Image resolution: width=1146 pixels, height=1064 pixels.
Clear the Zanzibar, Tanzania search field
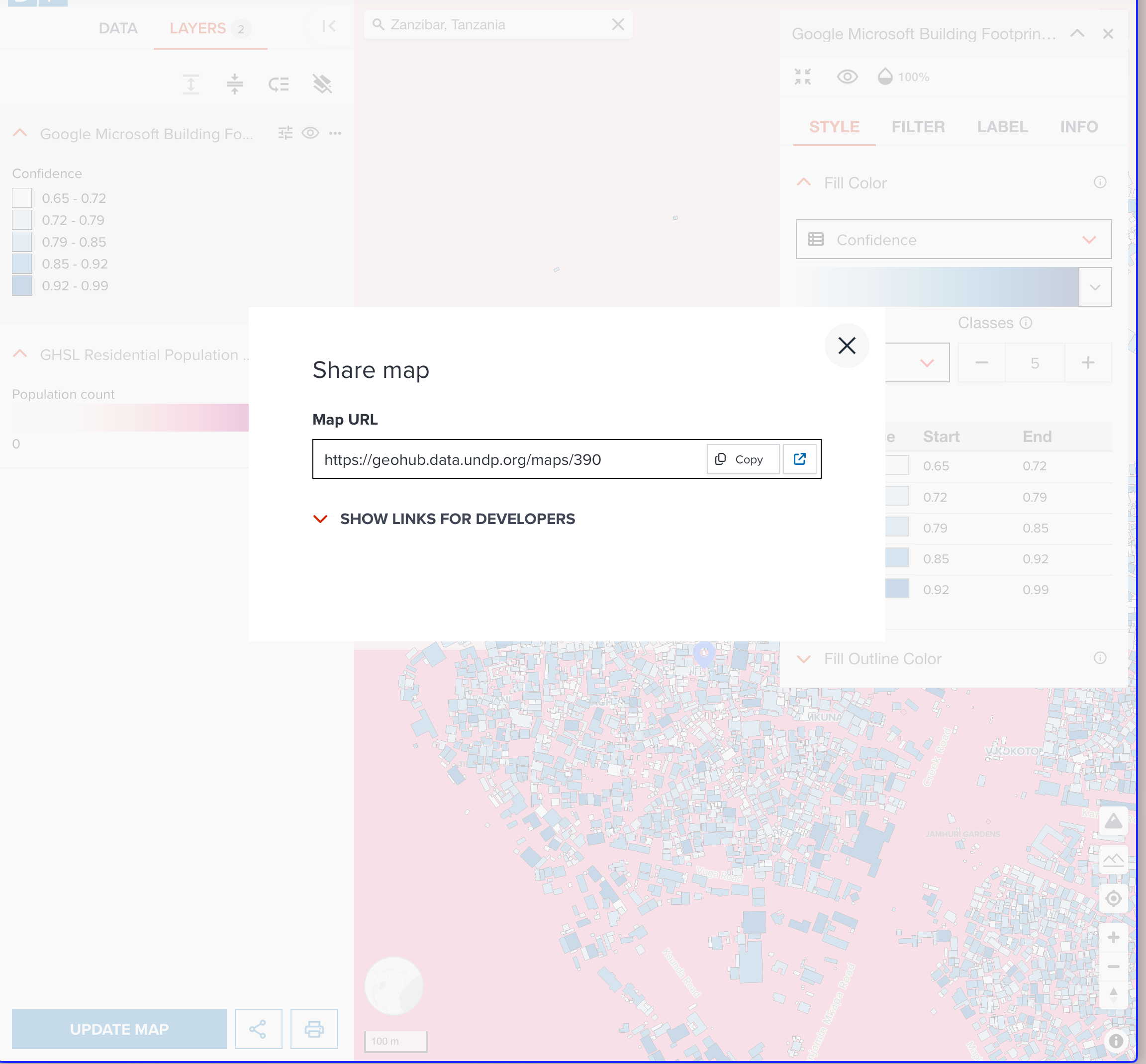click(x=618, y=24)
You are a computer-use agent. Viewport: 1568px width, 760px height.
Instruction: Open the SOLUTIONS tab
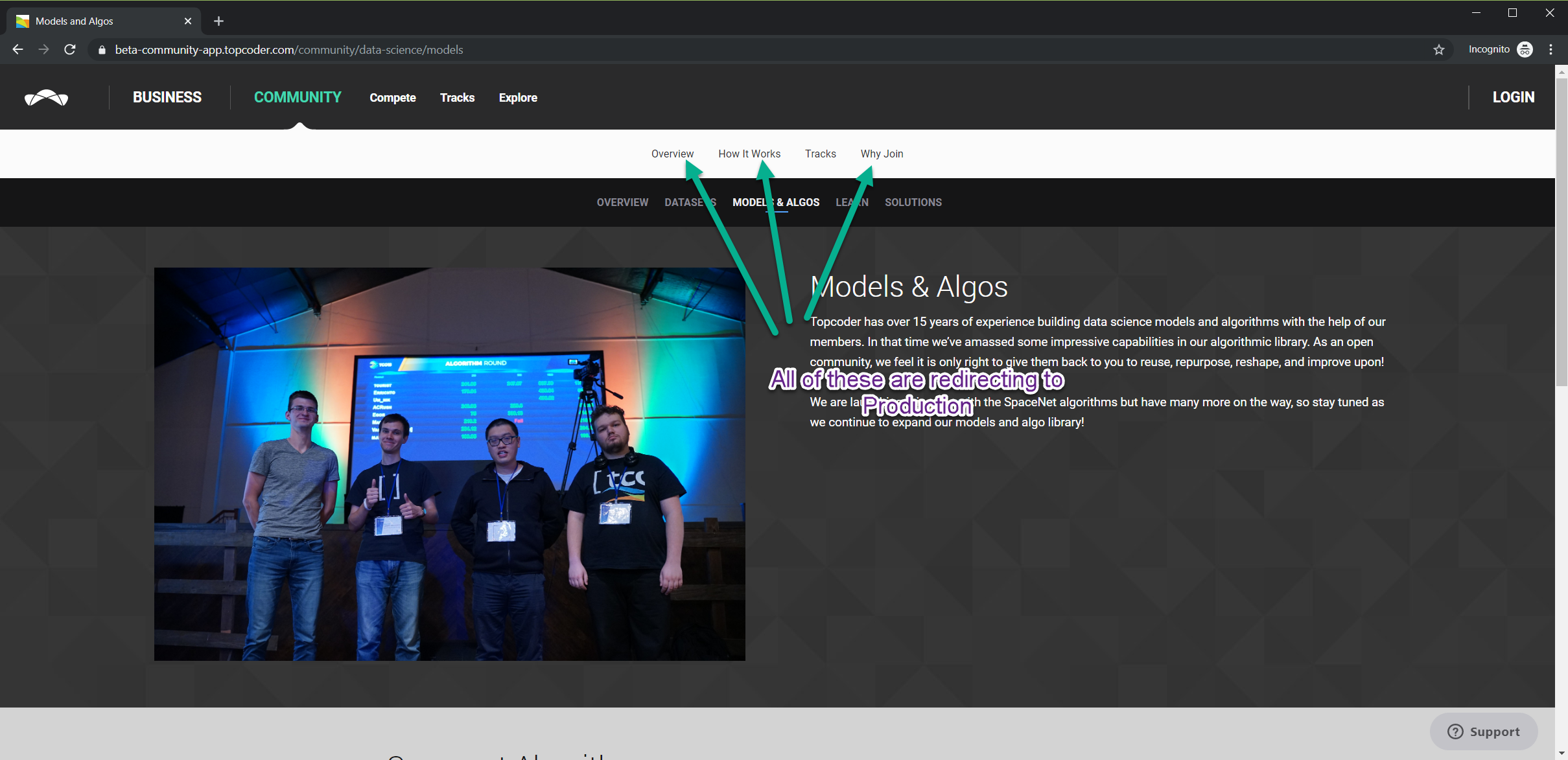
...
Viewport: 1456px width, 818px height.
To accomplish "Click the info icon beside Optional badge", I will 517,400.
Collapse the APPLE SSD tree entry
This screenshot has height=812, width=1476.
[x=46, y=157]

→ Aim of the task
Across the data, pull every line containing the string "Viewport".

→ Exercise response
You are a computer-use agent. Viewport: 1568px width, 760px height.
Viewport: 1456px width, 818px height.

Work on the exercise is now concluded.